A particularly fascinating aspect of the graphic novel is its art style. It’s very simplistic, with basic use of black and white and avoiding any aspect of natural shading or lightening. However, the way that Satrapi implements this style is enough to express the emotional narrative of each scene. The cartoonish style gives Satrapi the opportunity to portray comedic scenes with exaggerated facial expressions or physical movements, sentimental and gentle ones with a simplistic visual imagery of emotional responses, and horrific ones as well. The lack of blood and gore helps the reader prioritize the person itself. It’s within these fundamental aspects of the drawings, where the author avoids displaying background details, which helps the reader pay attention to the main events and characters of the scenes. Satrapi avoids distractions, putting her message front and center for all of the readers of her work.

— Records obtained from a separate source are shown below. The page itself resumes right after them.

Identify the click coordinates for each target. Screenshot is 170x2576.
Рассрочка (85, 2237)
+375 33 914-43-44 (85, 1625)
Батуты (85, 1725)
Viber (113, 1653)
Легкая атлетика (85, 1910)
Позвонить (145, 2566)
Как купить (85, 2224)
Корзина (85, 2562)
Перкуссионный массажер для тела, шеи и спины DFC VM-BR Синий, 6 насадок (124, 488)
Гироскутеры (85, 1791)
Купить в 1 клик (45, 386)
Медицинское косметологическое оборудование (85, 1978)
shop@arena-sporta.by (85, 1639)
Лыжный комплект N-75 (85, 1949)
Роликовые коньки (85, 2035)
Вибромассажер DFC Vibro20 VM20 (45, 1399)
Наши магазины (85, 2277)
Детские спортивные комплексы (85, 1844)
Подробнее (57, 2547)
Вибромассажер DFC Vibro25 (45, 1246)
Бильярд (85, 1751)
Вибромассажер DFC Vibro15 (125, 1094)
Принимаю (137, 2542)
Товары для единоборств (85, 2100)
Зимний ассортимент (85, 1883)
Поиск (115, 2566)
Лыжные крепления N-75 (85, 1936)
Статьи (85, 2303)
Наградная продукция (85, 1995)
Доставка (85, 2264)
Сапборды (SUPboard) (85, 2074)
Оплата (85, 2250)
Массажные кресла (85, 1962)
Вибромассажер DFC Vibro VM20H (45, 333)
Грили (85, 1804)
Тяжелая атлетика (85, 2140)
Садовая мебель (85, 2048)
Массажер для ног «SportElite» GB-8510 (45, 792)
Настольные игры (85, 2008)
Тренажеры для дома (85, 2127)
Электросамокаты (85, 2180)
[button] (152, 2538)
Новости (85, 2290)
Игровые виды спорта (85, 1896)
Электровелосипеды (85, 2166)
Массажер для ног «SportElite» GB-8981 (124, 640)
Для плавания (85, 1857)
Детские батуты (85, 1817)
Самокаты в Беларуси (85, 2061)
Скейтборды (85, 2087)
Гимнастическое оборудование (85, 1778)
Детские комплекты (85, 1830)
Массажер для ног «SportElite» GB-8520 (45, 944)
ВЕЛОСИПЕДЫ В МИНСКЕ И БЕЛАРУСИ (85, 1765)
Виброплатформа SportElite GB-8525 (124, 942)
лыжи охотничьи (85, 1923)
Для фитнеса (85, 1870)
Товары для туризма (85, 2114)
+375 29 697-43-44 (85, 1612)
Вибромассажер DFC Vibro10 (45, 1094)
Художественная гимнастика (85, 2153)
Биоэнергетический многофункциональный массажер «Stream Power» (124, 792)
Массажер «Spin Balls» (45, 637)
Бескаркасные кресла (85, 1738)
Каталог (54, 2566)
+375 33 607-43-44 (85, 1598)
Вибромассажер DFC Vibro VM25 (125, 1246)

The narrative style and the dialogue are major factors in the plot of the graphic novel. Each chapter is made to demonstrate the development of the characters and of Iran. It’s straight to the point, avoiding distractions to the story. Random events in the author’s life, even if they had an impact on her, are not a priority to the narrative of the story. Like its art style, the story has no subtly, symbolism, or metaphorical aspects to it; Satrapi wants the reader clearly see the conditions of her life and of her country. Its content is raw and the dialogue was written in just the right way to not only demonstrate simply the point of the characters’ messages, but to also distinguish each character as unique. Just like the art, there is no decorative aspect to the plot.
Although this is an autobiographical graphic novel, Satrapi doesn’t entirely concentrate on herself. The story also explores her family and Iran. Her uncle Anoosh, her grandfather, and even her maid Mehri are not only influences in the author’s development, but they are also their own people, demonstrating the horror, injustices, and repression of Iran’s society during the 1980s. The pasts of the country and of the individuals, play an important role in Iran’s current state of affairs, and of Satrapi, who grew up with a historical, religious, political, and societal baggage on her shoulders, which is further explored in her second book, Persepolis 2: The Story of a Return. Since Satrapi is a child for most of the first book, she perceived the world as a child would. Everything seemed black and white, good and evil easily discernible. However, the horrors she witnesses will lead her to understand that the world is made of shades of grey, and that good people don’t always triumph. By the end of this first book, Satrapi has a keen understanding of what is true injustice and suffering, and won’t merely repeat what other adults tell her about Iran and the world.
Persepolis: the Story of a Childhood successfully portrays groundwork from which Satrapi had to stand on during a time that should’ve been of innocence. The heavy political and horror-filled atmosphere that she lived through will follow her throughout her life, especially when she confronts other cultures and their prejudiced view of her culture.